**WHAT YOU SHOULD DO**
Rewrite the items below with every "Screen dimensions" swapped for "Screen size", keeping everything else unchanged.

**THE RECORDS**
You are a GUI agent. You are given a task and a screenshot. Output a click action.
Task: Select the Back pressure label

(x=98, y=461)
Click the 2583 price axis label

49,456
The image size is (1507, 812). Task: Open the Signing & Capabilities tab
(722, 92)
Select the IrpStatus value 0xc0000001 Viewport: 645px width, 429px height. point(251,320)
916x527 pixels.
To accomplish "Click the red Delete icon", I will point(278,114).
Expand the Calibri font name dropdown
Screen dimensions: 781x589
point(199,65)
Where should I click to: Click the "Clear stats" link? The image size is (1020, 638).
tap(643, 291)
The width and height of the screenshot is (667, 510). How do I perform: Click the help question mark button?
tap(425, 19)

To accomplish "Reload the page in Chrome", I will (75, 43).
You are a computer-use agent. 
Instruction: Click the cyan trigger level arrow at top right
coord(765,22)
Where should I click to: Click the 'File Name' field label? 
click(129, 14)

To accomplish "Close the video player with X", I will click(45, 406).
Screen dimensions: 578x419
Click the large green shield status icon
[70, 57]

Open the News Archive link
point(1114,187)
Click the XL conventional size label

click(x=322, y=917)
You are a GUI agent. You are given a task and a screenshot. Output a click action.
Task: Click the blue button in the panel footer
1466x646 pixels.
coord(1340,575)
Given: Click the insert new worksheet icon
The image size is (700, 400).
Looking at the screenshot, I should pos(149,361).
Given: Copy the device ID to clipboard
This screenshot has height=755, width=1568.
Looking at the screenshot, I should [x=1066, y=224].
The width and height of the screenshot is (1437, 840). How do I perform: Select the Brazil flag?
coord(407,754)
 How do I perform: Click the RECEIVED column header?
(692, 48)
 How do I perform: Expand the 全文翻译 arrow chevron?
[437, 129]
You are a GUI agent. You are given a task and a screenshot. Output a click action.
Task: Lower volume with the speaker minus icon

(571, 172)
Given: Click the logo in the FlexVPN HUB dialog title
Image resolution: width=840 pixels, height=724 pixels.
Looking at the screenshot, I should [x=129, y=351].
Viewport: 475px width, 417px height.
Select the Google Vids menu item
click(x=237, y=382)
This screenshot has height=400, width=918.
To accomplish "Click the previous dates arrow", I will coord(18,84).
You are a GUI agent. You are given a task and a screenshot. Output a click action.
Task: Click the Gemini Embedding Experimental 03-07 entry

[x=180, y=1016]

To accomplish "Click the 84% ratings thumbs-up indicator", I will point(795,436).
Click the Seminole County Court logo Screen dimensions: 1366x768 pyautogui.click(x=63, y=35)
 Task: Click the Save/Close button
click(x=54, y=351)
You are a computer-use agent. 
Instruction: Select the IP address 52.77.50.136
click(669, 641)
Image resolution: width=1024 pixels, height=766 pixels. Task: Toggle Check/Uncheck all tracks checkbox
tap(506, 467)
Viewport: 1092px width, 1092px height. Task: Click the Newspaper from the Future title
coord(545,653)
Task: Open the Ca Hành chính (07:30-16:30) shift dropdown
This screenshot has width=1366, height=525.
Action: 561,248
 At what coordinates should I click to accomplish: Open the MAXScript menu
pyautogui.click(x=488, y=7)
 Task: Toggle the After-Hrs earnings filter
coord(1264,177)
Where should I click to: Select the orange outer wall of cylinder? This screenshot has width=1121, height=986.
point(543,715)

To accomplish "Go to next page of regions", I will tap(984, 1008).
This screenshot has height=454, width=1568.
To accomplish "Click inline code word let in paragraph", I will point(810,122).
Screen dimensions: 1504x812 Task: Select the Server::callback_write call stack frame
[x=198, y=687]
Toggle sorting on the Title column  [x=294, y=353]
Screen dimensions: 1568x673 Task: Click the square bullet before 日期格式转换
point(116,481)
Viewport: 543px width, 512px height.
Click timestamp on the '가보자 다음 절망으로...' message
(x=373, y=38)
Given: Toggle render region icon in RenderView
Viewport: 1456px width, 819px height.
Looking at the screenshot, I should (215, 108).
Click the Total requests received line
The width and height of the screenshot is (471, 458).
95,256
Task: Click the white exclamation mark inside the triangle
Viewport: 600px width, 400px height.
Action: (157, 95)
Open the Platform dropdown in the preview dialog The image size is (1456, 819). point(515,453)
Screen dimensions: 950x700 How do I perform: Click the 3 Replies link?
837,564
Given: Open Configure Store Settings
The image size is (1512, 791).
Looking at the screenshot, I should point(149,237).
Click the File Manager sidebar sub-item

**FULL OUTPUT**
You are a GUI agent. You are given a task and a screenshot. Output a click action.
Task: Select the Back pressure label

(x=98, y=461)
Click the 2583 price axis label

49,456
The image size is (1507, 812). Task: Open the Signing & Capabilities tab
(722, 92)
Select the IrpStatus value 0xc0000001 Viewport: 645px width, 429px height. point(251,320)
916x527 pixels.
To accomplish "Click the red Delete icon", I will point(278,114).
Expand the Calibri font name dropdown
Screen size: 781x589
point(199,65)
Where should I click to: Click the "Clear stats" link? The image size is (1020, 638).
tap(643, 291)
The width and height of the screenshot is (667, 510). How do I perform: Click the help question mark button?
tap(425, 19)

To accomplish "Reload the page in Chrome", I will (75, 43).
You are a computer-use agent. 
Instruction: Click the cyan trigger level arrow at top right
coord(765,22)
Where should I click to: Click the 'File Name' field label? 
click(129, 14)

To accomplish "Close the video player with X", I will click(45, 406).
Screen size: 578x419
Click the large green shield status icon
[70, 57]

Open the News Archive link
point(1114,187)
Click the XL conventional size label

click(x=322, y=917)
You are a GUI agent. You are given a task and a screenshot. Output a click action.
Task: Click the blue button in the panel footer
1466x646 pixels.
coord(1340,575)
Given: Click the insert new worksheet icon
The image size is (700, 400).
Looking at the screenshot, I should pos(149,361).
Given: Copy the device ID to clipboard
This screenshot has height=755, width=1568.
Looking at the screenshot, I should [x=1066, y=224].
The width and height of the screenshot is (1437, 840). How do I perform: Select the Brazil flag?
coord(407,754)
 How do I perform: Click the RECEIVED column header?
(692, 48)
 How do I perform: Expand the 全文翻译 arrow chevron?
[437, 129]
You are a GUI agent. You are given a task and a screenshot. Output a click action.
Task: Lower volume with the speaker minus icon

(571, 172)
Given: Click the logo in the FlexVPN HUB dialog title
Image resolution: width=840 pixels, height=724 pixels.
Looking at the screenshot, I should [x=129, y=351].
Viewport: 475px width, 417px height.
Select the Google Vids menu item
click(x=237, y=382)
This screenshot has height=400, width=918.
To accomplish "Click the previous dates arrow", I will coord(18,84).
You are a GUI agent. You are given a task and a screenshot. Output a click action.
Task: Click the Gemini Embedding Experimental 03-07 entry

[x=180, y=1016]

To accomplish "Click the 84% ratings thumbs-up indicator", I will point(795,436).
Click the Seminole County Court logo Screen size: 1366x768 pyautogui.click(x=63, y=35)
 Task: Click the Save/Close button
click(x=54, y=351)
You are a computer-use agent. 
Instruction: Select the IP address 52.77.50.136
click(669, 641)
Image resolution: width=1024 pixels, height=766 pixels. Task: Toggle Check/Uncheck all tracks checkbox
tap(506, 467)
Viewport: 1092px width, 1092px height. Task: Click the Newspaper from the Future title
coord(545,653)
Task: Open the Ca Hành chính (07:30-16:30) shift dropdown
This screenshot has width=1366, height=525.
Action: 561,248
 At what coordinates should I click to accomplish: Open the MAXScript menu
pyautogui.click(x=488, y=7)
 Task: Toggle the After-Hrs earnings filter
coord(1264,177)
Where should I click to: Select the orange outer wall of cylinder? This screenshot has width=1121, height=986.
point(543,715)

To accomplish "Go to next page of regions", I will tap(984, 1008).
This screenshot has height=454, width=1568.
To accomplish "Click inline code word let in paragraph", I will point(810,122).
Screen size: 1504x812 Task: Select the Server::callback_write call stack frame
[x=198, y=687]
Toggle sorting on the Title column  [x=294, y=353]
Screen size: 1568x673 Task: Click the square bullet before 日期格式转换
point(116,481)
Viewport: 543px width, 512px height.
Click timestamp on the '가보자 다음 절망으로...' message
(x=373, y=38)
Given: Toggle render region icon in RenderView
Viewport: 1456px width, 819px height.
Looking at the screenshot, I should (215, 108).
Click the Total requests received line
The width and height of the screenshot is (471, 458).
95,256
Task: Click the white exclamation mark inside the triangle
Viewport: 600px width, 400px height.
Action: (157, 95)
Open the Platform dropdown in the preview dialog The image size is (1456, 819). point(515,453)
Screen size: 950x700 How do I perform: Click the 3 Replies link?
837,564
Given: Open Configure Store Settings
The image size is (1512, 791).
Looking at the screenshot, I should point(149,237).
Click the File Manager sidebar sub-item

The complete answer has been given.